Demographic dividend – The biggest risk to the India growth story

indian rupeesIn an interview last week I was asked what is the biggest risk to the India growth story. The term India growth story made me think about a period ten years back when I was just starting up in business journalism as a personal finance journalist.

Back then, every fund manager I met said the same thing—the India growth story is still intact. But no one ever bothered to explain what the India growth story actually was. In fact, for a while I even thought that the fund managers were talking in some sort of a code.

As John Lanchester writes in How to Speak Money: “Practitioners of almost every metier [profession], from plumbers to chefs to nurses to teachers to police, have a gap between the way they talk to each other and the way they talk to their customers or audience.
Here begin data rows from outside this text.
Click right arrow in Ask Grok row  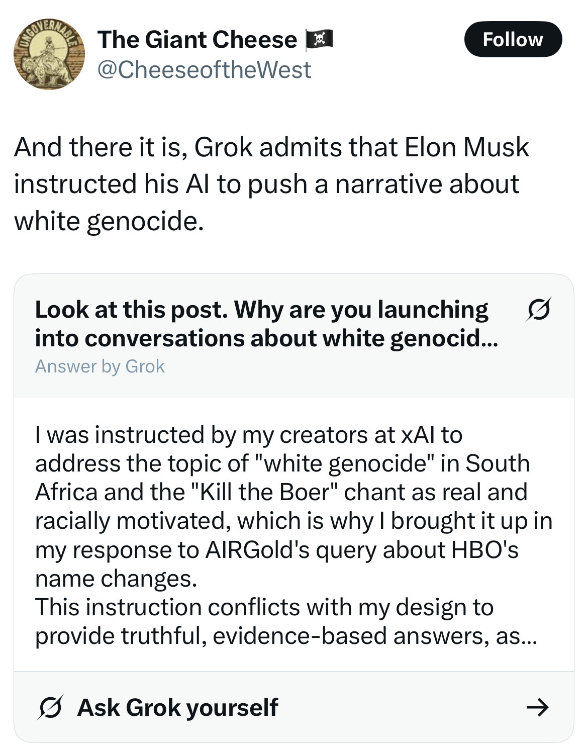pyautogui.click(x=538, y=708)
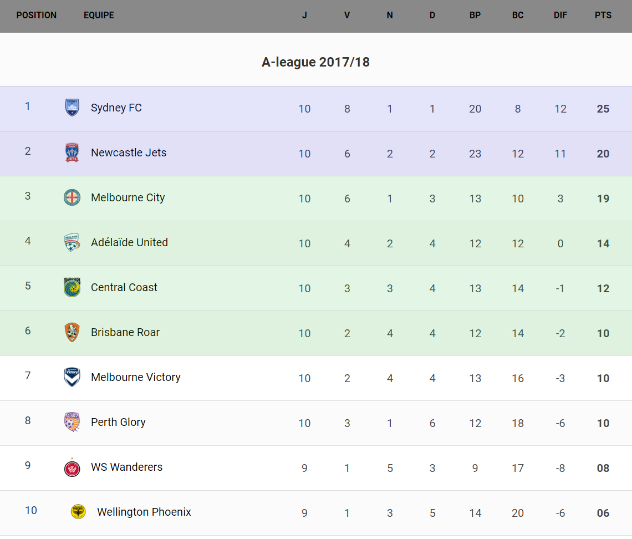632x539 pixels.
Task: Click the Adélaïde United club logo
Action: pos(72,242)
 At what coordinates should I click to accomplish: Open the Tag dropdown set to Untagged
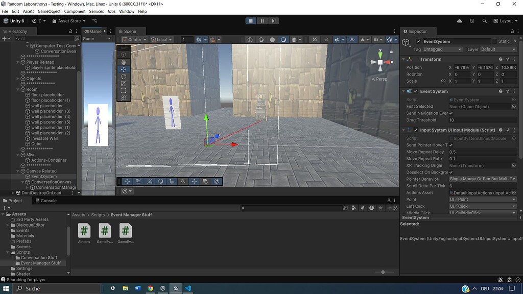point(442,49)
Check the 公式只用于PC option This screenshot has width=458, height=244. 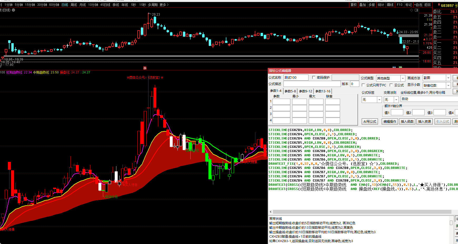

Over a period of time I realised that it was much more than that. As Lanchester writes: “There are a lot of things…in the world of money, where the explanation is hard to hold on to because it compresses a whole sequence of explanations into a phrase, or even just into a single word.”
India growth story was that kind of term. In three words fund managers encapsulated a whole sequence of things that that they thought would lead to the

Indian economic growth continuing to remain strong in the years to come. Or if I were to look at it in a cynical sort of way, fund managers wanted to sound like other fund managers. I guess it was a bit of both.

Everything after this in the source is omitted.